New cancer treatments offer hope for men

Cancer treatment is getting better every year, with new options giving men a stronger chance to fight the disease.
In 2025, several new treatments received a thumbs-up from a group of experts at the European Medicines Agency (EMA). This group, called the Committee for Medicinal Products for Human Use (CHMP), checks if new medicines are safe and effective for use in Europe.
Here’s a look at some exciting new treatments for cancers that often affect men.

New treatments for some cancers that highly affect men

Lung cancer

Lung cancer comes in two main types: Non-Small Cell Lung Cancer (NSCLC) and Small Cell Lung Cancer (SCLC). NSCLC is more common (about 80-85% of cases), grows more slowly, and can often be treated with surgery, targeted drugs, or chemotherapy. SCLC is less common (10-15%), grows quickly, spreads early, and is usually treated with chemotherapy and radiation.

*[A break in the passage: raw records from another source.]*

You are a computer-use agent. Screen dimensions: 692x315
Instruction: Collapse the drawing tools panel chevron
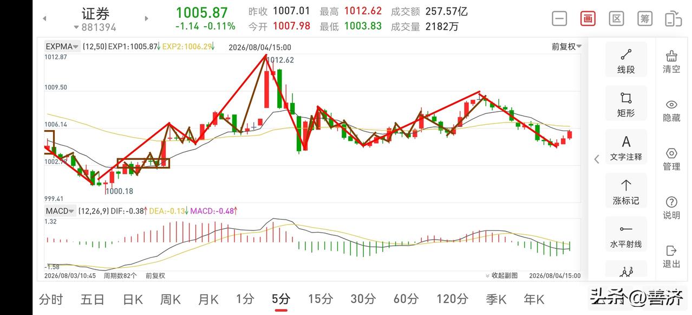[x=597, y=159]
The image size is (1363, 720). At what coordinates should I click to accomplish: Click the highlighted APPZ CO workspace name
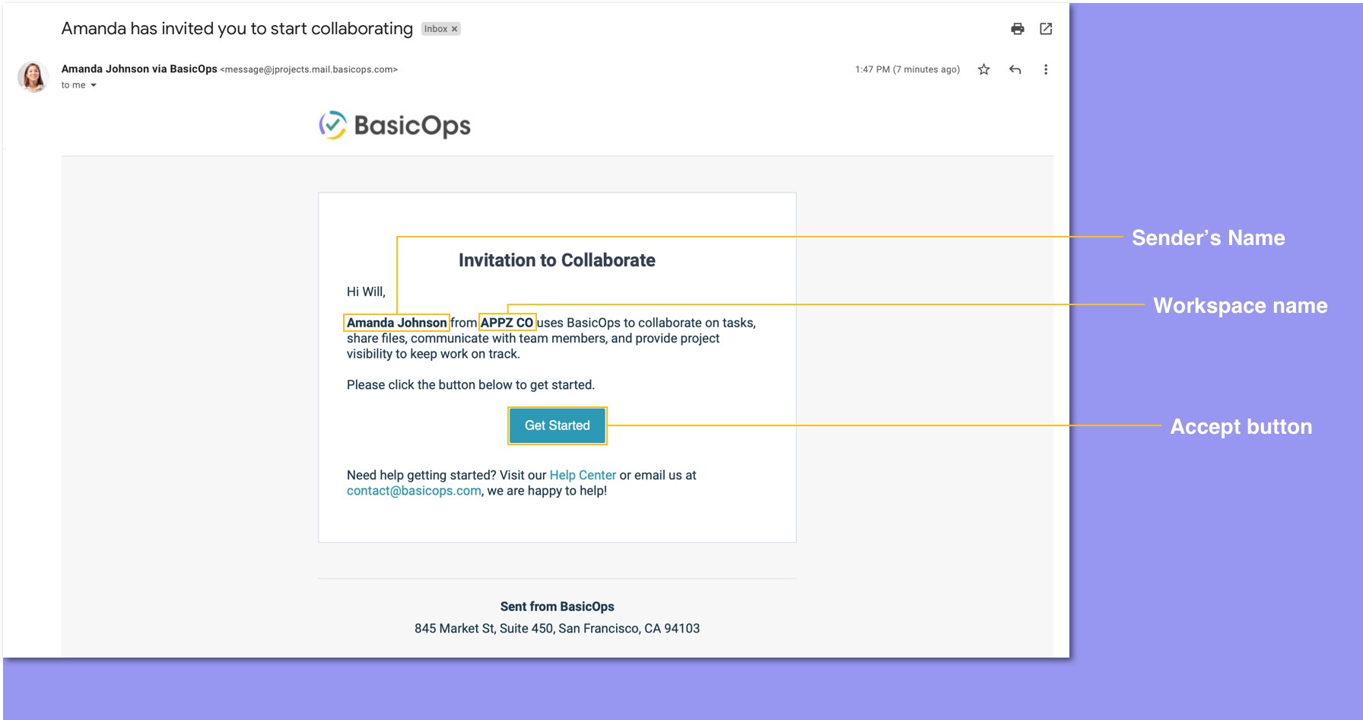coord(507,323)
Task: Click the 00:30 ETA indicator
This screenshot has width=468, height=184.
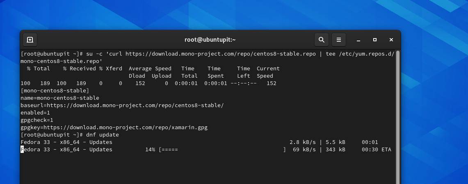Action: (376, 150)
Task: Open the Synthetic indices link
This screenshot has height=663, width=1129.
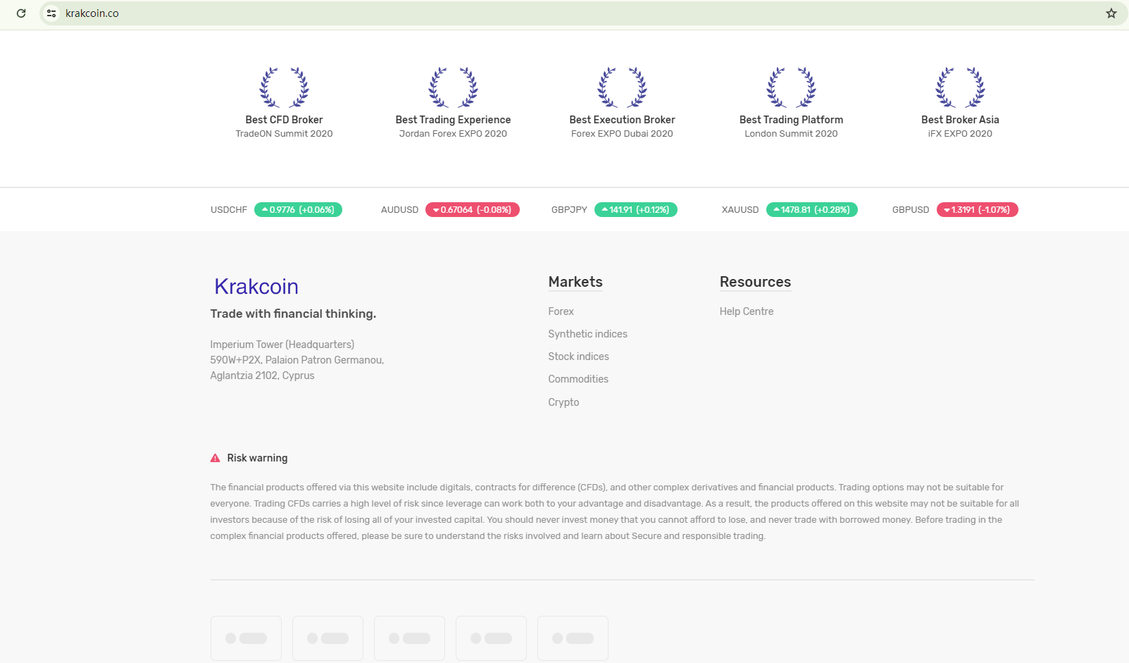Action: tap(587, 334)
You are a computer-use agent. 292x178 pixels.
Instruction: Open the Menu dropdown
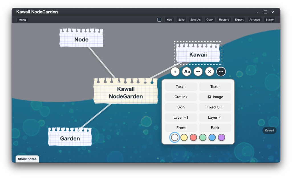coord(22,20)
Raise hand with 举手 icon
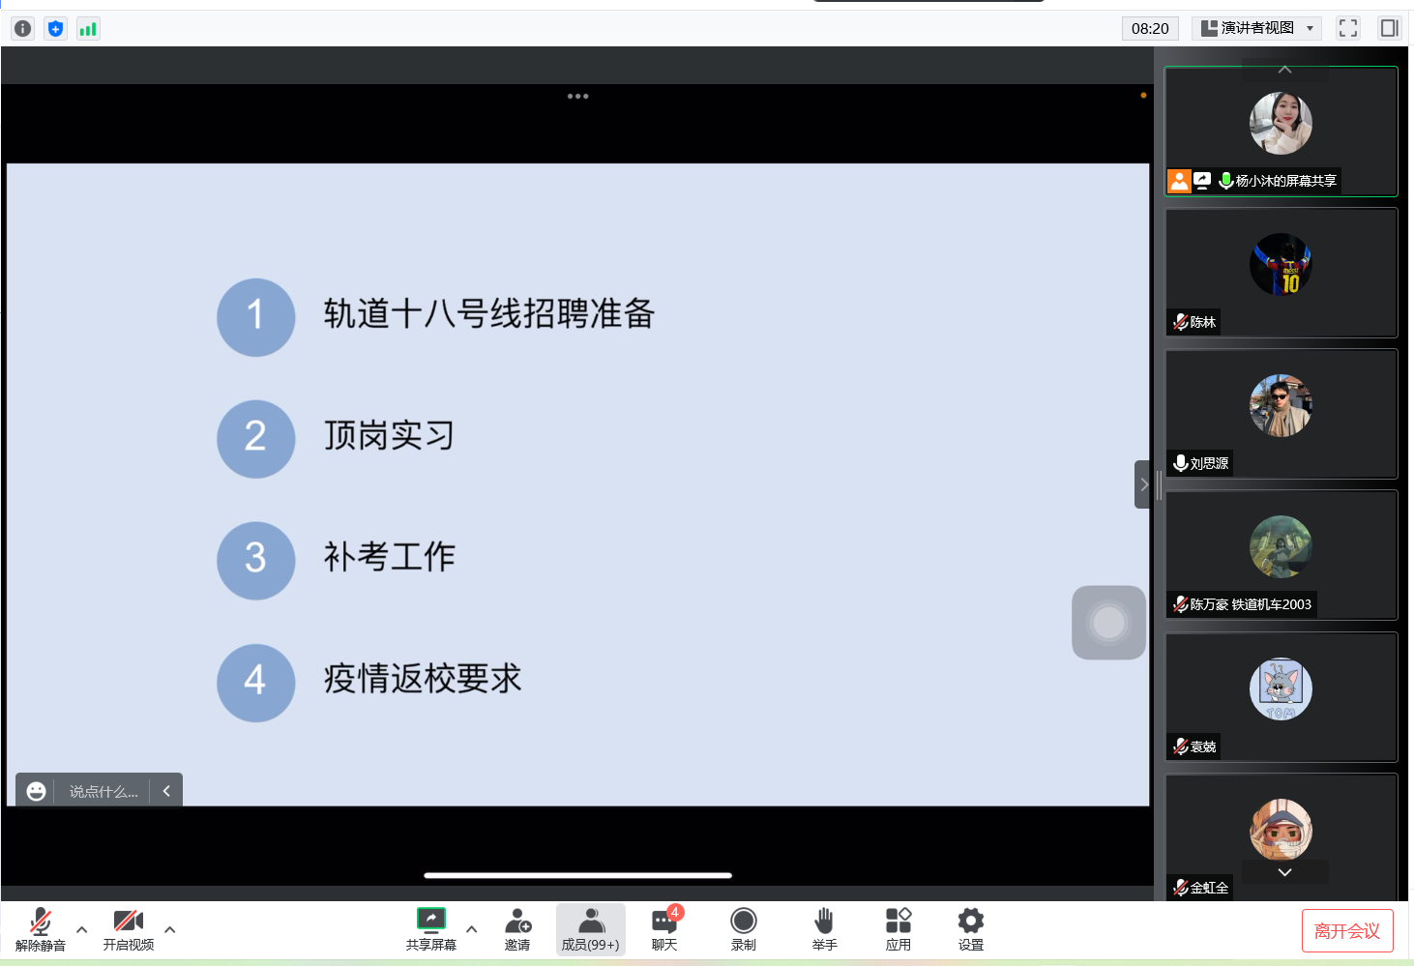The width and height of the screenshot is (1414, 966). [824, 929]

  • For NSCLC: If you have NSCLC that can be surgically removed but has a high chance of coming back, and your cancer doesn’t have specific genetic changes (EGFR mutations or ALK rearrangements), a drug called durvalumab (Imfinzi®) can help. It’s given with chemotherapy before surgery and then on its own afterwards to keep the cancer at bay.
  • For SCLC: If you have limited-stage SCLC (cancer that hasn’t spread far) and it hasn’t grown after chemotherapy and radiation, durvalumab (Imfinzi®) can be used to help keep it under control.

Another option for NSCLC with a high risk of returning, where the tumor shows a specific marker (PD-L1 expression ≥ 1%), is nivolumab (Opdivo®). Like durvalumab, it’s used with chemotherapy before surgery and then alone afterwards.

For extensive-stage SCLC (cancer that has spread widely), a new drug called tislelizumab (Tevimbra®) can be used as a first treatment alongside chemotherapy drugs (etoposide and platinum-based chemo).

Bladder cancer

For men with muscle-invasive bladder cancer (cancer that has grown into the bladder’s muscle layer), tislelizumab (Tevimbra®), is a new option. It’s used before and after surgery to shrink tumors and lower the chance of the cancer coming back. When combined with chemotherapy, it gives patients a better shot at beating this tough disease.

Prostate cancer

A promising treatment for prostate cancer is Pluvicto, which could see more uses in the future. It’s designed for men with advanced prostate cancer that no longer responds to treatments that lower male hormones (called castration-resistant prostate cancer) and has spread to other parts of the body. Pluvicto targets a protein on cancer cells called PSMA (prostate-specific membrane antigen). It delivers a radioactive substance, lutetium-177, that attacks and kills the cancer cells. While Pluvicto involves some radiation exposure, doctors believe its benefits outweigh the risks for men whose cancer has this PSMA protein.

These new treatments show how far cancer care has come, offering men more ways to fight back and live healthier, longer lives.